### SELECTED EXCERPT:
★ ★ ★ ★ ★

One of the most talked-about movies at Sundance this year, Teeth plays like a strange hybrid of Evil Dead II, Saved!, and Carrie. The film opens with a sweeping pan of a small town with a nuclear power plant looming in the background. The music accompanying this scene calls to mind Bernard Hermann’s scores for Alfred Hitchcock, but lest this sound overly ominous, writer-director Mitchell Lichtenstein employs bright, cheerful hues to capture the leaves on trees and the blue of a wading pool in which two young children sit nearby. This juxtaposition is a fitting one, for the director expertly merges sunny, campy humor with a darker, more graphic story about sexual power.

After a title sequence recalling that of Fight Club (a fitting homage, as both movies share a preoccupation with gender roles), the audience is introduced to Dawn, a pretty blonde teenager who delivers upbeat lectures to Christian youth groups about the importance of abstaining from premarital sex. Her vow of chastity, however, is put to the test when she meets Tobey, an earnest, handsome young man who instantly sweeps her off her feet. Despite her strong feelings, Dawn treads cautiously into the relationship, for she senses there’s something unique about her body, and is unsure of the consequences of consummating their relationship. When the two go to a local cave to make out (let’s just say Lichenstein isn’t one for understatement; he also prominently features primitive worldbeat music in the film’s score), Tobey’s behavior takes an aggressive turn, leading Dawn to discover – quite accidentally – that she is in possession of what is known in mythology as vagina dentata.

★ ★ ★ ★ ★

### SHORT EXERCISE:
Pick up the review of Teeth above after its last sentence and write the next paragraph.

### AVAILABLE DATA:

★ ★ ★ ★ ★

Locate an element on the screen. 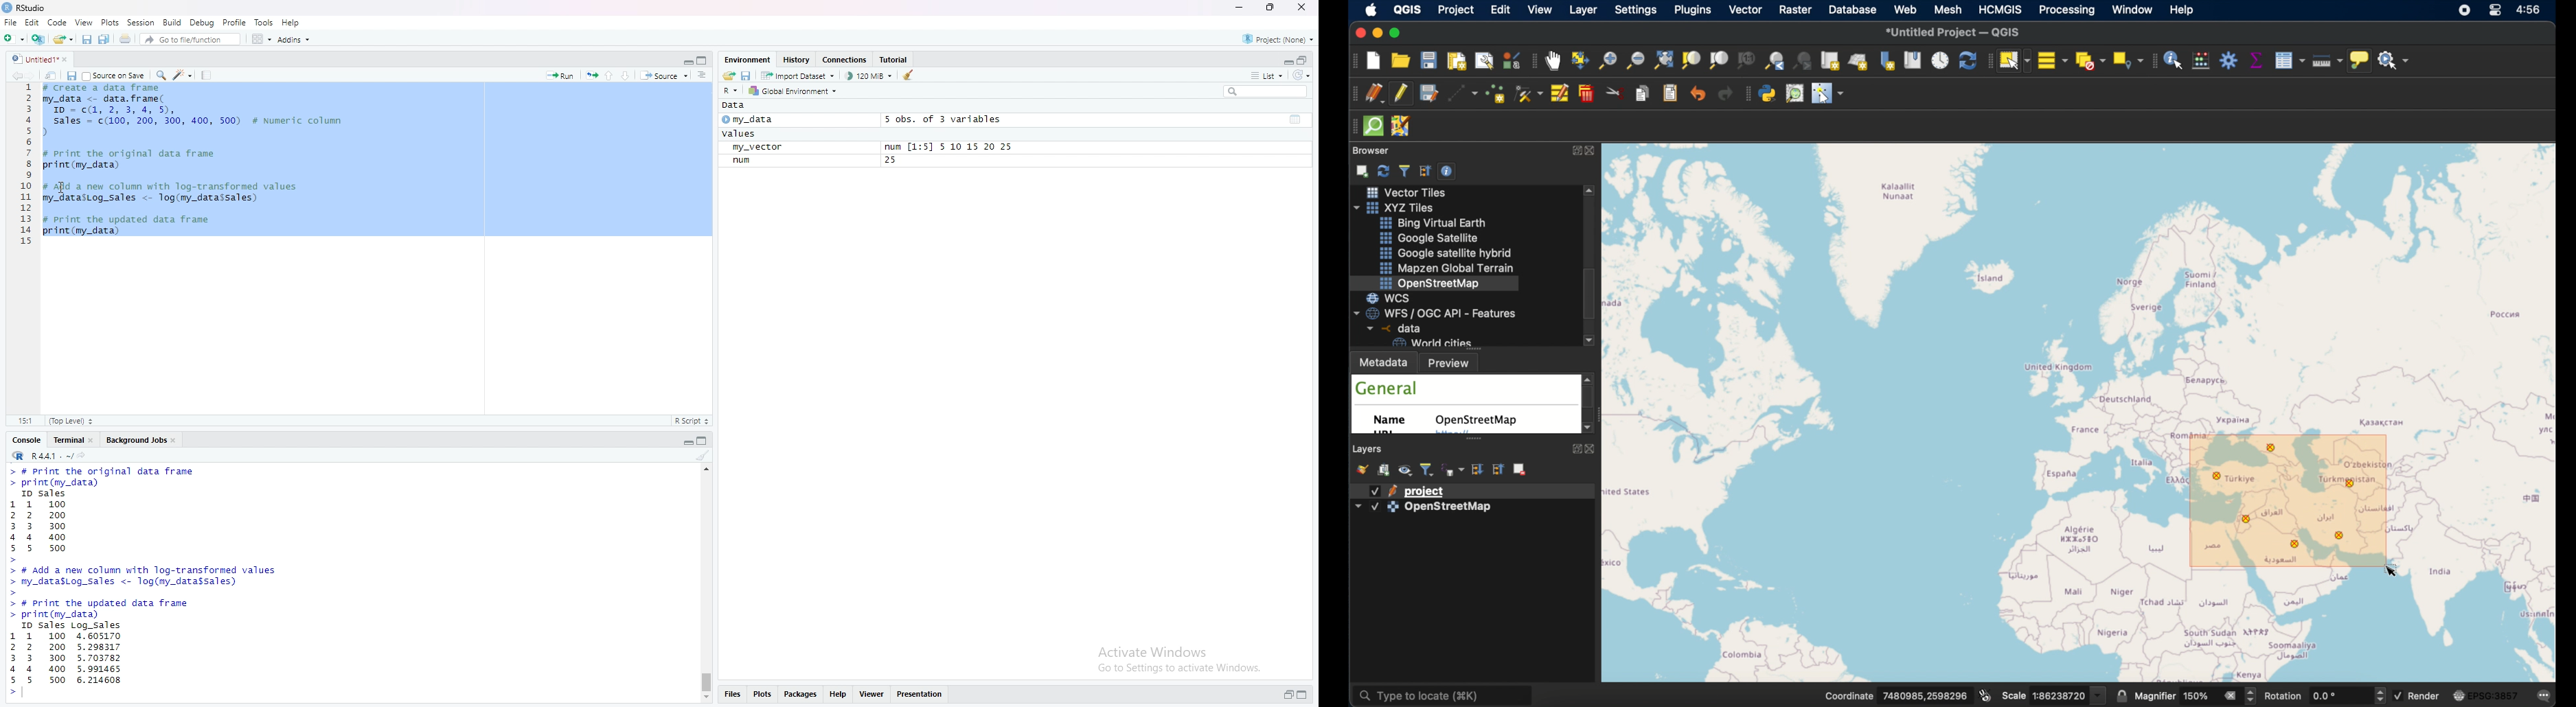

★ ★ ★ ★ ★

### RESULT OF THE TASK:
While she initially horrified by this discovery, it doesn’t take long for her to realize that her body can be used as a weapon. As the horror genre is littered with images of nubile young women being raped, tortured, and mutilated, Dawn’s empowerment proves a refreshing change of pace. In Lichtenstein’s world, almost all the men are predators, but here the woman refuses to accept her status as prey. That said, Teeth is often played for laughs, and in the role of Dawn, actress Jess Weixler proves a formidable comic talent, flawlessly channeling the ups and downs of the sunny teenager’s awakening. Still, beneath the movie’s bright-surface lurks a dark feminist fable about the consequences of objectifying women.